┌─ PASSAGE TO READ
The Yd data tended to be serially correlated; current measures were correlated with previous measurements, and time series analysis is specifically suitable for such data (Nemec, 1996). Three time series of yield (Yd), cumulative L, and 24-h average air T on a weekly basis were used in Proc ARIMA of SAS package (SAS, 2002–2003). The AutoRegressive Integrated Moving Average (ARIMA) procedure was carried out according to examples illustrated by Nemec (1996).

The preceding weekly yields were found to be correlated with current yield (Yd). Both the Yd and L series were subject to prewhitening, a part of the ARIMA procedure that eliminates the autocorrelation and trends within each time series and allows for a valid crosscorrelation between the two time series to be performed. The identical crosscorrelation procedure was repeated for Yd and T. When there was a trend in time plot, differencing by period of 1 and moving average by 1 were executed.

#### Neural network models.

The NN modeling procedure was described previously (Lin and Hill, 2008). The NN data set was modified from that used in the time series analysis to include current yield (Yd), light (kL), and average 24-h air T. Furthermore, the preceding yields (Yd_1, Yd_2, and Yd_3), light (kL_1, kL_2, kL_3, kL_4, kL_5, and kL_6), and 24-h average air temperatures (T_1, T_2, T_3, T_4, and T_5) were combined in a complete data record called a case. The parameters (Yd_1, Yd_2, kL_2, kL_4, and T_5) identified in time series analysis as being significant were used as inputs to predict current yield (Yd) in NN modeling (California Scientific Software, 1998). Sixty percent of available cases were randomly selected for training. The remaining 40% of cases were held back for the sole purpose of testing the model. NN modeling is an iterative process (Lin and Hill, 2008). A NN model was selected among many possible models based on the highest *R*^{2} and lowest average root mean square (RMS) error obtained both for the training and testing data. Percent error was calculated as (predicted – actual)/actual.

#### Regression analysis.

The selected inputs from time series analysis (i.e., Yd_1, Yd_2, kL_2, kL_4, and T_5) were again used as inputs for regression analysis to predict Yd on the same data set as that used in NN modeling (Table 1). To explore the nonlinear nature of inputs, these inputs were transformed to include square terms (e.g., Yd_1^{2}). Both data sets were analyzed with Proc REG of the SAS software package (SAS 9.1.3, 2002–2003 release).
└─
┌─ EXTRACTED MATERIAL
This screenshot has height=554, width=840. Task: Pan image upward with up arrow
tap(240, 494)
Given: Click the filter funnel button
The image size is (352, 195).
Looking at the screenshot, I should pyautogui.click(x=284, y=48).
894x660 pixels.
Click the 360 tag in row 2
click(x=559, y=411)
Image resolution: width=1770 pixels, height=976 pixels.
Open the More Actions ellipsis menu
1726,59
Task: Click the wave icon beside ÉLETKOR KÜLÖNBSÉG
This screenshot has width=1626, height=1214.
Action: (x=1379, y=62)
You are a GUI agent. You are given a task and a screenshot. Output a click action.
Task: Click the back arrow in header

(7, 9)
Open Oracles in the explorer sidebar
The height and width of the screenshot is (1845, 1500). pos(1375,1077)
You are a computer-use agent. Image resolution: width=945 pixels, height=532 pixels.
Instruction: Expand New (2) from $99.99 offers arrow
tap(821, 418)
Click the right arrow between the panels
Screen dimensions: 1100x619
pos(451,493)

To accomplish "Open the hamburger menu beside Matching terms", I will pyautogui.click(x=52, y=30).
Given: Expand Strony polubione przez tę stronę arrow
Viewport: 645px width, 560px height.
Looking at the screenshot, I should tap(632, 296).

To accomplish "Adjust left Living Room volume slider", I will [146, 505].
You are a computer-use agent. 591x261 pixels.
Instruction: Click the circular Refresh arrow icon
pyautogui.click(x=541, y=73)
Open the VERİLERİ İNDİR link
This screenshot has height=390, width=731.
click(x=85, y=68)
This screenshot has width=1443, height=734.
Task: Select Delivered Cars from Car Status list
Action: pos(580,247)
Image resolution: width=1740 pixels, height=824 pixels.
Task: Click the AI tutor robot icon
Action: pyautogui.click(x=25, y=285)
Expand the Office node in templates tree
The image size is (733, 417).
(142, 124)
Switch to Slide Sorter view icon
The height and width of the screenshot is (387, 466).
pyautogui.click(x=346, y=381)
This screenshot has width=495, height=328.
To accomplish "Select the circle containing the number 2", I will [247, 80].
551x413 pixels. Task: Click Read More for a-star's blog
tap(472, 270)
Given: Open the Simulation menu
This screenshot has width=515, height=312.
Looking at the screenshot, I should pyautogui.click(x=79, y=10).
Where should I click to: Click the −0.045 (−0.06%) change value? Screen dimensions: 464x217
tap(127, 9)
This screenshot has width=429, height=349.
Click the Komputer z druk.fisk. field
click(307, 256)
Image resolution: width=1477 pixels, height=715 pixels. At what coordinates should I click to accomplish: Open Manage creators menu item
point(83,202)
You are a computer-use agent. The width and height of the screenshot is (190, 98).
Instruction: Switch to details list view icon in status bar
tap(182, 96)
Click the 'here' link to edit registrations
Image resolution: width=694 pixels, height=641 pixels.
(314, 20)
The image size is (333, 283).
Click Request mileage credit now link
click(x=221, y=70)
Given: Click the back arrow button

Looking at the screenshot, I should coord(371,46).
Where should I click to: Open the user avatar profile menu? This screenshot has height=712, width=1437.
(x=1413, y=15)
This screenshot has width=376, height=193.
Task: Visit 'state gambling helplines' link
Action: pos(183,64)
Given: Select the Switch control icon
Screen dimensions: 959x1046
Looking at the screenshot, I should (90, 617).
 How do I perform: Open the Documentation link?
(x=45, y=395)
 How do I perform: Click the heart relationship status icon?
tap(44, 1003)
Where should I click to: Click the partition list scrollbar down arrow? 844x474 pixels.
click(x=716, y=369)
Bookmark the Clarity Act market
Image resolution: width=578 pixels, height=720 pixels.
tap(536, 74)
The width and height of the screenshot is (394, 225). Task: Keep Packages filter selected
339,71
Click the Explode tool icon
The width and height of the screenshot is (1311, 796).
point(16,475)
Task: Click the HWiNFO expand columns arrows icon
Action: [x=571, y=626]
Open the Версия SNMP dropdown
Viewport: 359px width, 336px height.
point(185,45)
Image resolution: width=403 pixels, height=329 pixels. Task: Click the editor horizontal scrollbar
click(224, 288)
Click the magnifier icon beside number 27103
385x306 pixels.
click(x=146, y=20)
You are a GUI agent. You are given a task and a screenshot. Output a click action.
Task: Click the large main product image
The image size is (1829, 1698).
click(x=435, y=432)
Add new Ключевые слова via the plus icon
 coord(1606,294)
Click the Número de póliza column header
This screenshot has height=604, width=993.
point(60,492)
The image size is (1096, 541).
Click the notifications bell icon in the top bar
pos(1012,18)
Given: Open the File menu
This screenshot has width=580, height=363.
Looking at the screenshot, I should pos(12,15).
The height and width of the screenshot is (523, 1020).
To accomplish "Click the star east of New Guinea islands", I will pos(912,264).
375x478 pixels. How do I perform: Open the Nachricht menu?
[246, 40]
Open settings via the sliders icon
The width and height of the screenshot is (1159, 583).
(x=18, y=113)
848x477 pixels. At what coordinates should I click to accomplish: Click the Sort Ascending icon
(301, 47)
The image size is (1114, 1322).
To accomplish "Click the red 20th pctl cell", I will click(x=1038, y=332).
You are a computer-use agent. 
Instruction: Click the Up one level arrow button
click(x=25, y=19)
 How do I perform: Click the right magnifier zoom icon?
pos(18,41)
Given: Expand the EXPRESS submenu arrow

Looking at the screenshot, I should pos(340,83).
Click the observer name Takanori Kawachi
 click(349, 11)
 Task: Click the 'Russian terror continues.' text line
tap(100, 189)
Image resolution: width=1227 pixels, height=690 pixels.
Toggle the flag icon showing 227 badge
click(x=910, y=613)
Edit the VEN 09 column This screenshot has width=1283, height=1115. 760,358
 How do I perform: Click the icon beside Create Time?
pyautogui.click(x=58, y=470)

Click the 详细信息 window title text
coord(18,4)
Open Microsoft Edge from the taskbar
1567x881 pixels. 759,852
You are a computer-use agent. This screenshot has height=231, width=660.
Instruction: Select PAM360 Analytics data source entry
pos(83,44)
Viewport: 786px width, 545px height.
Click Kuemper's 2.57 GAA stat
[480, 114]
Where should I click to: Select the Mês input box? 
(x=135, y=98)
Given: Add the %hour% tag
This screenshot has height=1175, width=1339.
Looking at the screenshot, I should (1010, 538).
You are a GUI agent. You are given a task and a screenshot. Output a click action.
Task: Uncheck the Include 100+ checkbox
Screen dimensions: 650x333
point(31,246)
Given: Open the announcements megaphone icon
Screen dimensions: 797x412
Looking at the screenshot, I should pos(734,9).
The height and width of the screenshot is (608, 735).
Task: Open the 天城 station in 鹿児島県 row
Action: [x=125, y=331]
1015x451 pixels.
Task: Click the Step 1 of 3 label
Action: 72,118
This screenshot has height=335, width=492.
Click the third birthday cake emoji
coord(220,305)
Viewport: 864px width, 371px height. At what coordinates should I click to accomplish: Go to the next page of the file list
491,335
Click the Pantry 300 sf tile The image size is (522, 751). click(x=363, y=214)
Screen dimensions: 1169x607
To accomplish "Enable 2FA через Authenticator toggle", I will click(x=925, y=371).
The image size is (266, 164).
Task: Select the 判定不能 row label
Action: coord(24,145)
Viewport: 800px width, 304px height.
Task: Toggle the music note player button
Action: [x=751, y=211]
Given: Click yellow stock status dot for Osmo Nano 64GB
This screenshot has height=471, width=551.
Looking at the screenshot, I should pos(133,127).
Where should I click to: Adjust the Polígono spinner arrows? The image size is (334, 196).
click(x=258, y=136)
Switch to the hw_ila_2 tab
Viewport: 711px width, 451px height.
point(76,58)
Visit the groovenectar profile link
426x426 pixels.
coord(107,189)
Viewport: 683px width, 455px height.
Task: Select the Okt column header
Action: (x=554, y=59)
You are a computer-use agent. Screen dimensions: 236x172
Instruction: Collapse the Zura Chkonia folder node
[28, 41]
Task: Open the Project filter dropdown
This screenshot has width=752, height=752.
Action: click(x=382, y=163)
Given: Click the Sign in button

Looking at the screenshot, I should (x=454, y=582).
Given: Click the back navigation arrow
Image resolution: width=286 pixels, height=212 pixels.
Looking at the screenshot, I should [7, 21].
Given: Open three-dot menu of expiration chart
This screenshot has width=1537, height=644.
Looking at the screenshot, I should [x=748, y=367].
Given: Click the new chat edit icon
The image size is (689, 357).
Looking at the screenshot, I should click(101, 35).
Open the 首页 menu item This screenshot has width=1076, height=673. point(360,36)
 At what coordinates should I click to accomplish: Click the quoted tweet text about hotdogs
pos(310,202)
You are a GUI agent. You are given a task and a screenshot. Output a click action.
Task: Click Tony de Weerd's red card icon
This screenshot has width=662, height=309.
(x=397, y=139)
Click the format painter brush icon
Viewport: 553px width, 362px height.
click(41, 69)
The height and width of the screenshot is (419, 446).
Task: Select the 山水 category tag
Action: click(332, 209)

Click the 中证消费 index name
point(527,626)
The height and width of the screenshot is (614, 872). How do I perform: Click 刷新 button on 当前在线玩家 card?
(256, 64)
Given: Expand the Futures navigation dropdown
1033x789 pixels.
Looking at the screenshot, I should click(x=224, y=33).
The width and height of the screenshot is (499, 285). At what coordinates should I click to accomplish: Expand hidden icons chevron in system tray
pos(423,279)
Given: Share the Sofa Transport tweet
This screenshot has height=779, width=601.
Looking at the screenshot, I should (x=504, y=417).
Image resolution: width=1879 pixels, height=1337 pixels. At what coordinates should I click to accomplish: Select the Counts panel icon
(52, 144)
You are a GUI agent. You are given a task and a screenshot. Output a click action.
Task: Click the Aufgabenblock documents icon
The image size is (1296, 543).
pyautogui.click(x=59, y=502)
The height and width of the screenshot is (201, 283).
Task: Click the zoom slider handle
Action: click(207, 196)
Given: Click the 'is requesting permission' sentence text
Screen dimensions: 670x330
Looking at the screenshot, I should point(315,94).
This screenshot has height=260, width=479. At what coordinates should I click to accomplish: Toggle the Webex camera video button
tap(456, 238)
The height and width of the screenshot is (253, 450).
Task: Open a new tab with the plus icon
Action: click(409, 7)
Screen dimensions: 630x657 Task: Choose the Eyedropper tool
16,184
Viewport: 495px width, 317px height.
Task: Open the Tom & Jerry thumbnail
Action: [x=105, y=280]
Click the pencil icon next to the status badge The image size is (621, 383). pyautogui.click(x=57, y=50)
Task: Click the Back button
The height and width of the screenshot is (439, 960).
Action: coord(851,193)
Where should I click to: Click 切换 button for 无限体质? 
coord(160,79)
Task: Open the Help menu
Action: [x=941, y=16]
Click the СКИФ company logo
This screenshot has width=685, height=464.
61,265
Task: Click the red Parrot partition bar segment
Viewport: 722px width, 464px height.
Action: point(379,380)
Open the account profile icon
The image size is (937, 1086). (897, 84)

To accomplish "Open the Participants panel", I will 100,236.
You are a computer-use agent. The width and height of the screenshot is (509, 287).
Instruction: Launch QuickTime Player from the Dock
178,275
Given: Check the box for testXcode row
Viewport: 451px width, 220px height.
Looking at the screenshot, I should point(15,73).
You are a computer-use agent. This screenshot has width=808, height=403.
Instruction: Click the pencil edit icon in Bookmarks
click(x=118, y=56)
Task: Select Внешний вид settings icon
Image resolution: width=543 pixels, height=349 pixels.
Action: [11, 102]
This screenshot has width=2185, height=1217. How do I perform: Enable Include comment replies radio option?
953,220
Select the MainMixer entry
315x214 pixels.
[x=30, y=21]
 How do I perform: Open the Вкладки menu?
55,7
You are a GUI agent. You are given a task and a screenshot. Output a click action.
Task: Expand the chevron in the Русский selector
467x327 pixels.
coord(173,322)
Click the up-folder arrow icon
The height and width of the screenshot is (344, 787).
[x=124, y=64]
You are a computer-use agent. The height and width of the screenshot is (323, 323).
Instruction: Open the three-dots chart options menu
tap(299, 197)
└─
## THINGS TO DO
1) Copy the rows word for word, from the first line of the rows through the line that contains "click(x=559, y=411)".
2) Continue the passage on modeling weekly yield from where it stops.

## ANSWERS
1)
This screenshot has height=554, width=840. Task: Pan image upward with up arrow
tap(240, 494)
Given: Click the filter funnel button
The image size is (352, 195).
Looking at the screenshot, I should pyautogui.click(x=284, y=48).
894x660 pixels.
Click the 360 tag in row 2
click(x=559, y=411)

2)
Linear regression model without (A) and with (B) transformed inputs.

## Results

#### Time series analysis.

The yields of greenhouse peppers from the preceding 2 weeks (Yd_1 and Yd_2) were significantly correlated with current yield, having correlation coefficients of 0.73 and –0.27, respectively. The light values from the second and fourth preceding weeks (L_2 and L_4) were also significantly correlated to Yd with correlation coefficients of 0.30 and –0.21, respectively, and temperature from 5 weeks preceding (T_5) was significantly correlated with Yd having a correlation coefficient of –0.19. The resulting forecasts (predicted values) are presented in Figure 1A. The residual errors (“predicted” minus “actual” yield, Yd) were randomly distributed around zero (Fig. 1B). The fitted model can be expressed as Y_{t} = 0.192 + 0.731Y_{t-1} – 0.273Y_{t-2} + error. In short, the ARIMA procedures identified that Yd was positively correlated with Yd_1 and L_2 and negatively correlated with Yd_2, L_4, and T_5.

#### Neural network models.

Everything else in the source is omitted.